(Rows excerpted from a collection)

=-=-=-=-=

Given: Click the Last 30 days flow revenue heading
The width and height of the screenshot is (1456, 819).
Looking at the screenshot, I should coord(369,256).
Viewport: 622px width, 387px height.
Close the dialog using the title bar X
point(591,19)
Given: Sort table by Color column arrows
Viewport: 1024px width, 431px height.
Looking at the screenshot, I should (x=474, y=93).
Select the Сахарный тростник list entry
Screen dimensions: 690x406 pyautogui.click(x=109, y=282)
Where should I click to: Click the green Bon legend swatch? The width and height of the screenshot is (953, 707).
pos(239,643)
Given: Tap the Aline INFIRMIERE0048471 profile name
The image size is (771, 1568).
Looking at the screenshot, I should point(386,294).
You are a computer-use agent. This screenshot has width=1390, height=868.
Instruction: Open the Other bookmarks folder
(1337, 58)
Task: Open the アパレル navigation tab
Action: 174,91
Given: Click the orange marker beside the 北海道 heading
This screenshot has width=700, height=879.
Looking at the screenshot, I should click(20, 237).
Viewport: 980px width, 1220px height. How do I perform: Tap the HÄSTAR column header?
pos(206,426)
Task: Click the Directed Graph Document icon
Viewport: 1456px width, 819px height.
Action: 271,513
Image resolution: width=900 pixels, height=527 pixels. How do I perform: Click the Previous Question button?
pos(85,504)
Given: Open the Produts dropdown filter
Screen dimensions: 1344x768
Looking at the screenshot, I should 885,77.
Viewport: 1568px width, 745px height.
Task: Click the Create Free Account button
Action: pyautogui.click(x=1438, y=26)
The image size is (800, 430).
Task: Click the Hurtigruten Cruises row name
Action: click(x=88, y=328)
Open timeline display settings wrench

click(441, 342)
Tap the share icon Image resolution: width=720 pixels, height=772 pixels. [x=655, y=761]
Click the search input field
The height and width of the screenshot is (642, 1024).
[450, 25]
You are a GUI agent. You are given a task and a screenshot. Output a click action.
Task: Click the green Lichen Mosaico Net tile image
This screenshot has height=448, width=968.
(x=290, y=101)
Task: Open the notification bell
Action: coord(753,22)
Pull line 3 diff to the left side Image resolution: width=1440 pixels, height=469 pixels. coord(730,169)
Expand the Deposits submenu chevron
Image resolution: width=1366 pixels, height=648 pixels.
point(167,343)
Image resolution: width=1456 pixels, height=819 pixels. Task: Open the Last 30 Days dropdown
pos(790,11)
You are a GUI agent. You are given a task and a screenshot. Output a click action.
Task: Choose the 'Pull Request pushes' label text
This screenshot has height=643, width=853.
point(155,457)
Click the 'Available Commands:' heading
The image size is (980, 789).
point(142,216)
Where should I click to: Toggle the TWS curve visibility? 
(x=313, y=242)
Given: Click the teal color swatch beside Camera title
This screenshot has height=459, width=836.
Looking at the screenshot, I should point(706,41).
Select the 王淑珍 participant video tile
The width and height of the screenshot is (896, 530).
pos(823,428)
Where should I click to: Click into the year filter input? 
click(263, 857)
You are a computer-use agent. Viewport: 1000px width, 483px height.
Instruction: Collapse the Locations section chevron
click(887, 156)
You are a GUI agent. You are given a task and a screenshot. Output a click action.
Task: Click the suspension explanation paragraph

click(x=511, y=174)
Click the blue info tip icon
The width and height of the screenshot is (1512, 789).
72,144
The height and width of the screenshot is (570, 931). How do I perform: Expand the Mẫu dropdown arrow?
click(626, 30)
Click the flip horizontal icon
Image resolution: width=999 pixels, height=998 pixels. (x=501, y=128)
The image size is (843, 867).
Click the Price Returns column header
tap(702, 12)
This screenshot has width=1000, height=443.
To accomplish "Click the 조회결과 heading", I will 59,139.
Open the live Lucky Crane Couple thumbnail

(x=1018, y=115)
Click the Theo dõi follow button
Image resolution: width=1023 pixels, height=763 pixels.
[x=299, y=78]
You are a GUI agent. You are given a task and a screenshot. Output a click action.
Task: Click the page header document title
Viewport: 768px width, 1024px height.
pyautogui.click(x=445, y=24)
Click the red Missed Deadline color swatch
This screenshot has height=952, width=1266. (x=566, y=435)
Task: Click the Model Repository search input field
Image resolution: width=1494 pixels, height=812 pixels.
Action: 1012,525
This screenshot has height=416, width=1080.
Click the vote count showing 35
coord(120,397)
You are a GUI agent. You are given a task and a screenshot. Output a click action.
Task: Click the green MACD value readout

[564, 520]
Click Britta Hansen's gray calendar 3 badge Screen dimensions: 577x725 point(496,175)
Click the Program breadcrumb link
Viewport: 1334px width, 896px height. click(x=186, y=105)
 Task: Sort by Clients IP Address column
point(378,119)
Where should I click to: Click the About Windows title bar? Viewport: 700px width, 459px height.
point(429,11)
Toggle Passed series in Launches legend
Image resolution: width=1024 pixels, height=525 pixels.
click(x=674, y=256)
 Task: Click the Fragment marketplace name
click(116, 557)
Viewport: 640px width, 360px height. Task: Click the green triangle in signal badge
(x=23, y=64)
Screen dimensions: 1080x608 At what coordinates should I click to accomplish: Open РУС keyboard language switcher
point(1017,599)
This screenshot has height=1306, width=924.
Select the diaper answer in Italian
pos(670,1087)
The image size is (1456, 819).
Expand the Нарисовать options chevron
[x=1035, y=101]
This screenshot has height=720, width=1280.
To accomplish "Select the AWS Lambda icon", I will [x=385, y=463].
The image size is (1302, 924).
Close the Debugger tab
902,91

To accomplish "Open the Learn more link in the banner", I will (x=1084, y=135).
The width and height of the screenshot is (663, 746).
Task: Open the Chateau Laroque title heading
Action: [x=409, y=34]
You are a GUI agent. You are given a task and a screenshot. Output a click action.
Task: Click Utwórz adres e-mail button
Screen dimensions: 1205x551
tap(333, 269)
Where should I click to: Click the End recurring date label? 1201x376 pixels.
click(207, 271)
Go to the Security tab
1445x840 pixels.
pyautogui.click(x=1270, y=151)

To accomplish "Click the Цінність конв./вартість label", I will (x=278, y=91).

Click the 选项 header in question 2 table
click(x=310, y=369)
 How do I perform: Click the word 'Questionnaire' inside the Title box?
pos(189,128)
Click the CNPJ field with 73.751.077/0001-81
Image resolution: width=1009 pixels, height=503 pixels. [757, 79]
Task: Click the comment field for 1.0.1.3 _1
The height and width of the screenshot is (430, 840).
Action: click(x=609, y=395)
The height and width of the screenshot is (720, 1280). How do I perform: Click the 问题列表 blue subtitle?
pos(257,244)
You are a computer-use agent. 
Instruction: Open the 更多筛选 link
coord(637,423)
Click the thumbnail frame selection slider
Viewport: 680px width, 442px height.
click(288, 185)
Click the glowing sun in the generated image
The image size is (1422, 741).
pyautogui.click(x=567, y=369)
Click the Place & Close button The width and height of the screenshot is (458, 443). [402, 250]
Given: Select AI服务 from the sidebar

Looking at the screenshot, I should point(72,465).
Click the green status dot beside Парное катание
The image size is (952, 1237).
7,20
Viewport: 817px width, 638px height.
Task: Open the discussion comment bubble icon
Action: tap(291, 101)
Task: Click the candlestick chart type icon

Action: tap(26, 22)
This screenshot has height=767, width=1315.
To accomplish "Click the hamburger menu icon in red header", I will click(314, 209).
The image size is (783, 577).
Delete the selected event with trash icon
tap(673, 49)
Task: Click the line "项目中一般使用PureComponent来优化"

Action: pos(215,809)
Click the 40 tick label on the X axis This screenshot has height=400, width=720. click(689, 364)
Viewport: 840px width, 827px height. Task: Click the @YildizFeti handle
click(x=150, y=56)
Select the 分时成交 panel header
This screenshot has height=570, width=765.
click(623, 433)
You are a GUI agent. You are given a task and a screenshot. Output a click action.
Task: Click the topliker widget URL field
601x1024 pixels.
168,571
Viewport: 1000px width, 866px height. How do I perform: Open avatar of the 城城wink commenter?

=-=-=-=-=

Task description:
Convert every line of all the rows above into a JSON list of strings with one string per line, omitting blank lines.

Exercise response:
[
  "Given: Click the Last 30 days flow revenue heading",
  "The width and height of the screenshot is (1456, 819).",
  "Looking at the screenshot, I should coord(369,256).",
  "Viewport: 622px width, 387px height.",
  "Close the dialog using the title bar X",
  "point(591,19)",
  "Given: Sort table by Color column arrows",
  "Viewport: 1024px width, 431px height.",
  "Looking at the screenshot, I should (x=474, y=93).",
  "Select the Сахарный тростник list entry",
  "Screen dimensions: 690x406 pyautogui.click(x=109, y=282)",
  "Where should I click to: Click the green Bon legend swatch? The width and height of the screenshot is (953, 707).",
  "pos(239,643)",
  "Given: Tap the Aline INFIRMIERE0048471 profile name",
  "The image size is (771, 1568).",
  "Looking at the screenshot, I should point(386,294).",
  "You are a computer-use agent. This screenshot has width=1390, height=868.",
  "Instruction: Open the Other bookmarks folder",
  "(1337, 58)",
  "Task: Open the アパレル navigation tab",
  "Action: 174,91",
  "Given: Click the orange marker beside the 北海道 heading",
  "This screenshot has width=700, height=879.",
  "Looking at the screenshot, I should click(20, 237).",
  "Viewport: 980px width, 1220px height. How do I perform: Tap the HÄSTAR column header?",
  "pos(206,426)",
  "Task: Click the Directed Graph Document icon",
  "Viewport: 1456px width, 819px height.",
  "Action: 271,513",
  "Image resolution: width=900 pixels, height=527 pixels. How do I perform: Click the Previous Question button?",
  "pos(85,504)",
  "Given: Open the Produts dropdown filter",
  "Screen dimensions: 1344x768",
  "Looking at the screenshot, I should 885,77.",
  "Viewport: 1568px width, 745px height.",
  "Task: Click the Create Free Account button",
  "Action: pyautogui.click(x=1438, y=26)",
  "The image size is (800, 430).",
  "Task: Click the Hurtigruten Cruises row name",
  "Action: click(x=88, y=328)",
  "Open timeline display settings wrench",
  "click(441, 342)",
  "Tap the share icon Image resolution: width=720 pixels, height=772 pixels. [x=655, y=761]",
  "Click the search input field",
  "The height and width of the screenshot is (642, 1024).",
  "[450, 25]",
  "You are a GUI agent. You are given a task and a screenshot. Output a click action.",
  "Task: Click the green Lichen Mosaico Net tile image",
  "This screenshot has height=448, width=968.",
  "(x=290, y=101)",
  "Task: Open the notification bell",
  "Action: coord(753,22)",
  "Pull line 3 diff to the left side Image resolution: width=1440 pixels, height=469 pixels. coord(730,169)",
  "Expand the Deposits submenu chevron",
  "Image resolution: width=1366 pixels, height=648 pixels.",
  "point(167,343)",
  "Image resolution: width=1456 pixels, height=819 pixels. Task: Open the Last 30 Days dropdown",
  "pos(790,11)",
  "You are a GUI agent. You are given a task and a screenshot. Output a click action.",
  "Task: Choose the 'Pull Request pushes' label text",
  "This screenshot has height=643, width=853.",
  "point(155,457)",
  "Click the 'Available Commands:' heading",
  "The image size is (980, 789).",
  "point(142,216)",
  "Where should I click to: Toggle the TWS curve visibility? ",
  "(x=313, y=242)",
  "Given: Click the teal color swatch beside Camera title",
  "This screenshot has height=459, width=836.",
  "Looking at the screenshot, I should point(706,41).",
  "Select the 王淑珍 participant video tile",
  "The width and height of the screenshot is (896, 530).",
  "pos(823,428)",
  "Where should I click to: Click into the year filter input? ",
  "click(263, 857)",
  "You are a computer-use agent. Viewport: 1000px width, 483px height.",
  "Instruction: Collapse the Locations section chevron",
  "click(887, 156)",
  "You are a GUI agent. You are given a task and a screenshot. Output a click action.",
  "Task: Click the suspension explanation paragraph",
  "click(x=511, y=174)",
  "Click the blue info tip icon",
  "The width and height of the screenshot is (1512, 789).",
  "72,144",
  "The height and width of the screenshot is (570, 931). How do I perform: Expand the Mẫu dropdown arrow?",
  "click(626, 30)",
  "Click the flip horizontal icon",
  "Image resolution: width=999 pixels, height=998 pixels. (x=501, y=128)",
  "The image size is (843, 867).",
  "Click the Price Returns column header",
  "tap(702, 12)",
  "This screenshot has width=1000, height=443.",
  "To accomplish \"Click the 조회결과 heading\", I will 59,139.",
  "Open the live Lucky Crane Couple thumbnail",
  "(x=1018, y=115)",
  "Click the Theo dõi follow button",
  "Image resolution: width=1023 pixels, height=763 pixels.",
  "[x=299, y=78]",
  "You are a GUI agent. You are given a task and a screenshot. Output a click action.",
  "Task: Click the page header document title",
  "Viewport: 768px width, 1024px height.",
  "pyautogui.click(x=445, y=24)",
  "Click the red Missed Deadline color swatch",
  "This screenshot has height=952, width=1266. (x=566, y=435)",
  "Task: Click the Model Repository search input field",
  "Image resolution: width=1494 pixels, height=812 pixels.",
  "Action: 1012,525",
  "This screenshot has height=416, width=1080.",
  "Click the vote count showing 35",
  "coord(120,397)",
  "You are a GUI agent. You are given a task and a screenshot. Output a click action.",
  "Task: Click the green MACD value readout",
  "[564, 520]",
  "Click Britta Hansen's gray calendar 3 badge Screen dimensions: 577x725 point(496,175)",
  "Click the Program breadcrumb link",
  "Viewport: 1334px width, 896px height. click(x=186, y=105)",
  " Task: Sort by Clients IP Address column",
  "point(378,119)",
  "Where should I click to: Click the About Windows title bar? Viewport: 700px width, 459px height.",
  "point(429,11)",
  "Toggle Passed series in Launches legend",
  "Image resolution: width=1024 pixels, height=525 pixels.",
  "click(x=674, y=256)",
  " Task: Click the Fragment marketplace name",
  "click(116, 557)",
  "Viewport: 640px width, 360px height. Task: Click the green triangle in signal badge",
  "(x=23, y=64)",
  "Screen dimensions: 1080x608 At what coordinates should I click to accomplish: Open РУС keyboard language switcher",
  "point(1017,599)",
  "This screenshot has height=1306, width=924.",
  "Select the diaper answer in Italian",
  "pos(670,1087)",
  "The image size is (1456, 819).",
  "Expand the Нарисовать options chevron",
  "[x=1035, y=101]",
  "This screenshot has height=720, width=1280.",
  "To accomplish \"Select the AWS Lambda icon\", I will [x=385, y=463].",
  "The image size is (1302, 924).",
  "Close the Debugger tab",
  "902,91",
  "To accomplish \"Open the Learn more link in the banner\", I will (x=1084, y=135).",
  "The width and height of the screenshot is (663, 746).",
  "Task: Open the Chateau Laroque title heading",
  "Action: [x=409, y=34]",
  "You are a GUI agent. You are given a task and a screenshot. Output a click action.",
  "Task: Click Utwórz adres e-mail button",
  "Screen dimensions: 1205x551",
  "tap(333, 269)",
  "Where should I click to: Click the End recurring date label? 1201x376 pixels.",
  "click(207, 271)",
  "Go to the Security tab",
  "1445x840 pixels.",
  "pyautogui.click(x=1270, y=151)",
  "To accomplish \"Click the Цінність конв./вартість label\", I will (x=278, y=91).",
  "Click the 选项 header in question 2 table",
  "click(x=310, y=369)",
  " How do I perform: Click the word 'Questionnaire' inside the Title box?",
  "pos(189,128)",
  "Click the CNPJ field with 73.751.077/0001-81",
  "Image resolution: width=1009 pixels, height=503 pixels. [757, 79]",
  "Task: Click the comment field for 1.0.1.3 _1",
  "The height and width of the screenshot is (430, 840).",
  "Action: click(x=609, y=395)",
  "The height and width of the screenshot is (720, 1280). How do I perform: Click the 问题列表 blue subtitle?",
  "pos(257,244)",
  "You are a computer-use agent. ",
  "Instruction: Open the 更多筛选 link",
  "coord(637,423)",
  "Click the thumbnail frame selection slider",
  "Viewport: 680px width, 442px height.",
  "click(288, 185)",
  "Click the glowing sun in the generated image",
  "The image size is (1422, 741).",
  "pyautogui.click(x=567, y=369)",
  "Click the Place & Close button The width and height of the screenshot is (458, 443). [402, 250]",
  "Given: Select AI服务 from the sidebar",
  "Looking at the screenshot, I should point(72,465).",
  "Click the green status dot beside Парное катание",
  "The image size is (952, 1237).",
  "7,20",
  "Viewport: 817px width, 638px height.",
  "Task: Open the discussion comment bubble icon",
  "Action: tap(291, 101)",
  "Task: Click the candlestick chart type icon",
  "Action: tap(26, 22)",
  "This screenshot has height=767, width=1315.",
  "To accomplish \"Click the hamburger menu icon in red header\", I will click(314, 209).",
  "The image size is (783, 577).",
  "Delete the selected event with trash icon",
  "tap(673, 49)",
  "Task: Click the line \"项目中一般使用PureComponent来优化\"",
  "Action: pos(215,809)",
  "Click the 40 tick label on the X axis This screenshot has height=400, width=720. click(689, 364)",
  "Viewport: 840px width, 827px height. Task: Click the @YildizFeti handle",
  "click(x=150, y=56)",
  "Select the 分时成交 panel header",
  "This screenshot has height=570, width=765.",
  "click(623, 433)",
  "You are a GUI agent. You are given a task and a screenshot. Output a click action.",
  "Task: Click the topliker widget URL field",
  "601x1024 pixels.",
  "168,571",
  "Viewport: 1000px width, 866px height. How do I perform: Open avatar of the 城城wink commenter?"
]